Die 2. Kammer des Verwaltungsgerichts (VG) Aachen hat am 27.03.2012 im sog. „Uhu-Fall“ (AZ: 2 K 1352/11) verhandelt. Nun hat das VG Aachen am 10.04.2012 entschieden, dass das Tempolimit aus formalen Gründen rechtswidrig ist.

Der Kreis Düren hatte als Straßenverkehrsbehörde auf einer Teilstrecke der L 249 zwischen Heimbach-Blens und Heimbach-Hausen eine Geschwindigkeitsbeschränkung auf 50 km/h (vorher 70 km/h) zum Schutz dort lebender Uhus angeordnet und eine Geschwindigkeitsmessanlage installiert, die bereits zahlreichen Autofahrern zum Verhängnis geworden ist. Grundlage der Anordnung war u. a. eine im Jahr 2005 getroffene Vereinbarung, die vorsah, dass Naturschutzverbände auf Rechtsmittel gegen den Neuausbau der Strecke verzichten, wenn zu Gunsten der Uhus die oben genannten Maßnahmen ergriffen werden.

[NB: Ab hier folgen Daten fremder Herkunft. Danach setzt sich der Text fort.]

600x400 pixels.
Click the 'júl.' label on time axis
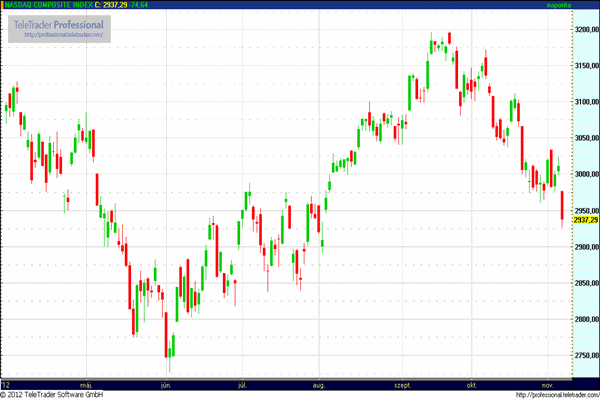241,384
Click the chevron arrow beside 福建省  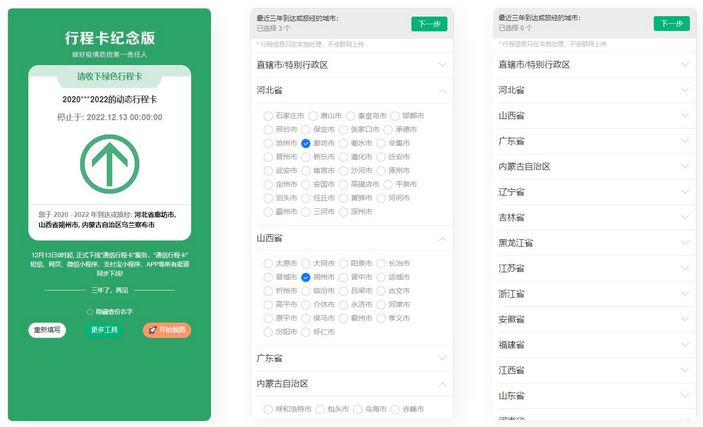[685, 345]
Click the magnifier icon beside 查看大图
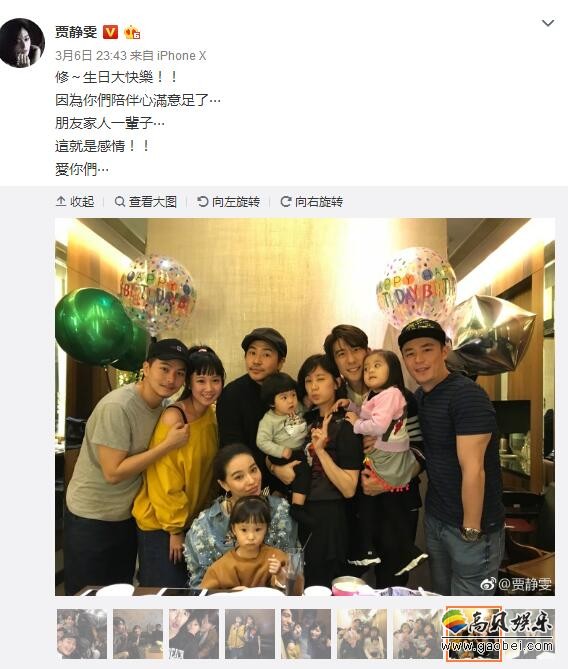 (x=120, y=201)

Die Klägerin, gegen die ein Bußgeld wegen einer Geschwindigkeitsüberschreitung verhängt worden war, hielt die Beschränkung der Geschwindigkeit auf 50 km/h für rechtswidrig.

Das Gericht hat in der mündlichen Verhandlung die Frage aufgeworfen, welchen Einfluss die Vereinbarung aus dem Jahr 2005 auf die von dem Kreis zu treffende Ermessensentscheidung über die Geschwindigkeitsbeschränkung gehabt habe. Zudem wurde angesprochen, ob die rechtlichen Voraussetzungen für eine Beschränkung der Höchstgeschwindigkeit auf 50 km/h im konkreten Fall vorgelegen haben. Schließlich hat das Gericht ausführlich einen Sachverständigen angehört zu der Frage, ob die Reduzierung der Höchstgeschwindigkeit positive Auswirkungen auf den Schutz der Uhus habe.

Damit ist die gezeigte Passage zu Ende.